His first notable biopic, “The Woman He Loved,” which CBS broadcast in 1988, cast Jane Seymour as Wallis Simpson. It was partly inspired, Mr. Thompson recalled, by memories of his mother berating his father, Angelo, for his reluctance to fetch her a Coke.


“Edward gave up the throne of England for the one he loved,” he recalled her saying. “You’d think that you could get me a Coca-Cola.”


Mr. Thompson has often made films without the permission of a subject and has sometimes found it easier to portray the deceased. Within a day or so of Lucille Ball’s death in 1989, he got on the line to CBS and successfully pitched what became “Lucy & Desi: Before the Laughter,” he said, by humming the first few bars of the “I Love Lucy” theme song.


That picture, with its portrayal of a stormy relationship, sufficiently annoyed Ball’s daughter, Lucie Arnaz, that she later produced a documentary, “Lucy and Desi: A Home Movie.” It presented a more loving view of the Ball-Arnaz home life and won an Emmy after running on NBC in 1993.

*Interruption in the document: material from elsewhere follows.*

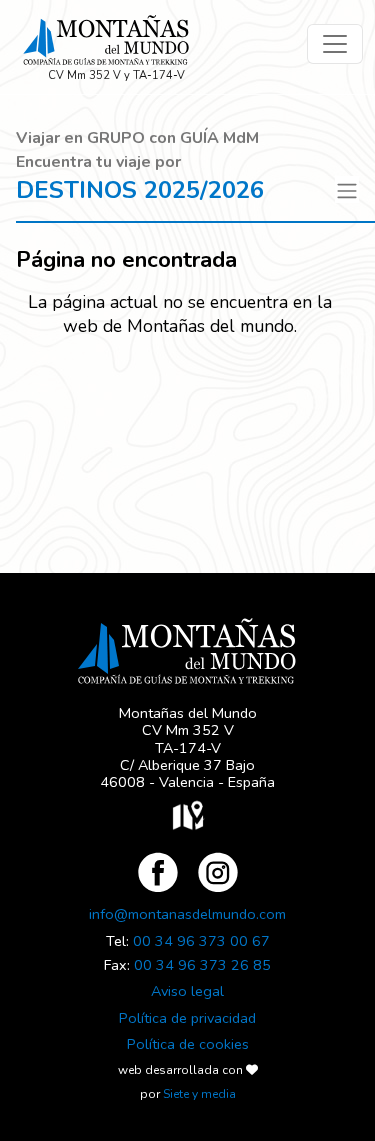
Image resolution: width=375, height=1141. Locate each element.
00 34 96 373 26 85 (202, 965)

As for Taylor, Mr. Thompson reckons that he met her only twice, in some business dealings years ago. But he said he conceived of making a film about her famous love affair with Richard Burton — whom she married and divorced twice — some months before her death at 79 last year.


At the Emmy ceremony the August before she died, Mr. Thompson asked Christopher Monger, nominated as a writer of “Temple Grandin,” to consider writing “Liz & Dick,” which he is financing as an independent production and licensing for distribution in the United States by Lifetime. Mr. Monger’s father, it turned out, had long ago given Mr. Burton his start as a stage actor in Wales, so he was in.


But casting Elizabeth Taylor was more difficult.


Megan Fox, Olivia Wilde, Kate Beckinsale and Jennifer Connelly were on Mr. Thompson’s list, but none quite worked out.